Day 2: Overview
Goals for Day 2
- Address questions from the self-study period and Day 1.
- Explore context engineering with
#tools,MCP,instructions,/prompts,@agents,skills, and other relevant features. - Learn Planning mode to execute complex, multi-step tasks with an AI agent.
- Delegate a complex analytical task to an AI agent, supervise its execution, and course-correct when it goes off track.
- Customize your Positron assistant with instructions, prompt files, and skills.
Agenda
Day 2: Advanced AI features
| Time | Topic |
|---|---|
| 9:00-9:40 | 1. Welcome and Self-Study Q&A |
| 9:40-10:20 | 2. Scaffolding on Self-study Example 3 (live) |
| 10:20-10:30 | Break |
| 10:30-11:00 | 3. Tools and MCP (slides + demos) |
| 11:00-11:30 | 4. Agents and customization (slides + demos) |
| 11:30-12:00 | 5. Planning mode and exercises (slides + live) |
We will use the same examples as in the self-study exercises. Please note that you may need to create several fresh copies of the same example to practice different features:
Before You Arrive
Post your questions, challenges, and discoveries from the self-study exercises in the Teams chat.
Resources
Course data is available in the OneDrive folder: ai4coding-data.
Course examples and materials are available in this repository: ai4coding or on OneDrive: ai4coding-materials.
Day 2: Materials
Slides
View slides in a new tab.
1. Welcome, review of Day 1, and agenda
Review of Day 1 topics, Q&A from self-study exercises, and overview of today’s agenda.
2. Scaffolding on Self-study Example 3 (live)
Live walkthrough of Self-study: Example 3 — reproduce the analysis, check alignment with DIME coding standards, and revise the code using an agentic workflow.
Workflow steps:
- Understand — ask the AI to explain inputs, outputs, strengths, and weaknesses.
- Adjust and reproduce — change output paths and debug iteratively.
- Analyze standards — check alignment with DIME coding standards.
- Revise — apply suggested changes (self-study).
3. Tools and MCP (slides + demos)
Explore how tools extend agents with specialized functionality and how MCP (Model Context Protocol) connects AI to external systems.
- Built-in tools, MCP tools, and extension tools.
- Using tools explicitly in chat with
#tool-name. - Permission levels: Default Approvals, Bypass Approvals, and Autopilot (preview).
- Configuring and using MCP servers (e.g., Stata MCP, Data360 MCP).
- WB caveat: MCP extensions are not available via the WB Software Center; servers must be configured manually in
.vscode/mcp.json. - Key distinction: MCP is a protocol exposing tools + resources + prompts; tools are individual callable functions within the IDE.
- Demo: debugging with tools and MCP side-by-side.
4. Agents and customization (slides + demos)
Understanding agents, subagents, and the agent loop.

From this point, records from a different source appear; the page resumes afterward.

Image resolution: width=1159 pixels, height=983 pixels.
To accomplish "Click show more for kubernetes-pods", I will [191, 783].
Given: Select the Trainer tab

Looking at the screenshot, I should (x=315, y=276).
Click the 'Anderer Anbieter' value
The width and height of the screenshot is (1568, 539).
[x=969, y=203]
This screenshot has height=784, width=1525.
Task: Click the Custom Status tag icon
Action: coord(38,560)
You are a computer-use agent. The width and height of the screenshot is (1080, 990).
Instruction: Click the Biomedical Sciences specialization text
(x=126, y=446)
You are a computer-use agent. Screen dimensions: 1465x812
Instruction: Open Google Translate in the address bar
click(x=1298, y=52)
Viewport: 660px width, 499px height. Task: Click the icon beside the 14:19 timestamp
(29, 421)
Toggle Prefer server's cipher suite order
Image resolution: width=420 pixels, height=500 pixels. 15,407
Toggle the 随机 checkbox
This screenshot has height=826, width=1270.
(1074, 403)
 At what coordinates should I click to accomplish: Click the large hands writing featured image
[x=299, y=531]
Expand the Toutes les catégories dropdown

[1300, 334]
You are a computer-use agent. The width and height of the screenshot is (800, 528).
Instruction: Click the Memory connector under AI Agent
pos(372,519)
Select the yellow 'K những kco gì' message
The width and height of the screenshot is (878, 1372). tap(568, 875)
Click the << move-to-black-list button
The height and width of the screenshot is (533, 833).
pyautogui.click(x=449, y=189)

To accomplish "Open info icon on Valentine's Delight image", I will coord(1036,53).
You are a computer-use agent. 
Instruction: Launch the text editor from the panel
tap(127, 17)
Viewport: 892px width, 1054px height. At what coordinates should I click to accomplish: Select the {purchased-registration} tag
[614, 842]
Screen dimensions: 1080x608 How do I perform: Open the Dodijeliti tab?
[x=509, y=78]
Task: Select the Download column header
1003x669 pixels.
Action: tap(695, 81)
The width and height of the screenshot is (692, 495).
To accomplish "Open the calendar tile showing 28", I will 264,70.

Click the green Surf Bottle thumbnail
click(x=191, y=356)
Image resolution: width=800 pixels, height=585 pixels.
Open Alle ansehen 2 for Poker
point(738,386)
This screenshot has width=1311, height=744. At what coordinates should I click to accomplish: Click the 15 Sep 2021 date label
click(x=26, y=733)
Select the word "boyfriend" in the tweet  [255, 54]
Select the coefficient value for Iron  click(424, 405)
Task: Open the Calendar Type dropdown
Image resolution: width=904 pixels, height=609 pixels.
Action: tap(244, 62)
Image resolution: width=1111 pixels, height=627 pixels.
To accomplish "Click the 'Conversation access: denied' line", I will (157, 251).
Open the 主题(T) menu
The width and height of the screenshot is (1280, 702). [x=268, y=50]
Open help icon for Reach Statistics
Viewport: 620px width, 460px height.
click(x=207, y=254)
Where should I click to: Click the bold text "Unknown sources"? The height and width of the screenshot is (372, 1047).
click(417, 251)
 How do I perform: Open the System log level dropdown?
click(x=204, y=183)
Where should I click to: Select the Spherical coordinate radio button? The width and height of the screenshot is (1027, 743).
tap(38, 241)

Customizing AI behavior with instructions, prompt files, custom agents, and skills.
- The agent loop: Understand → Act → Validate.
- Agent types: local, background, and cloud.
.instructions.md— global rules injected into every request..prompt.md— reusable task templates invoked with/my-prompt..agent.md— custom personas with curated tool access.SKILL.md— scoped expertise auto-loaded on description match.- Demo: creating instruction files, prompt files, and importing skills.
5. Planning mode and exercises (slides + live)
Use Plan mode to research and design before writing code — a 4-phase workflow: Discovery → Alignment → Design → Refinement.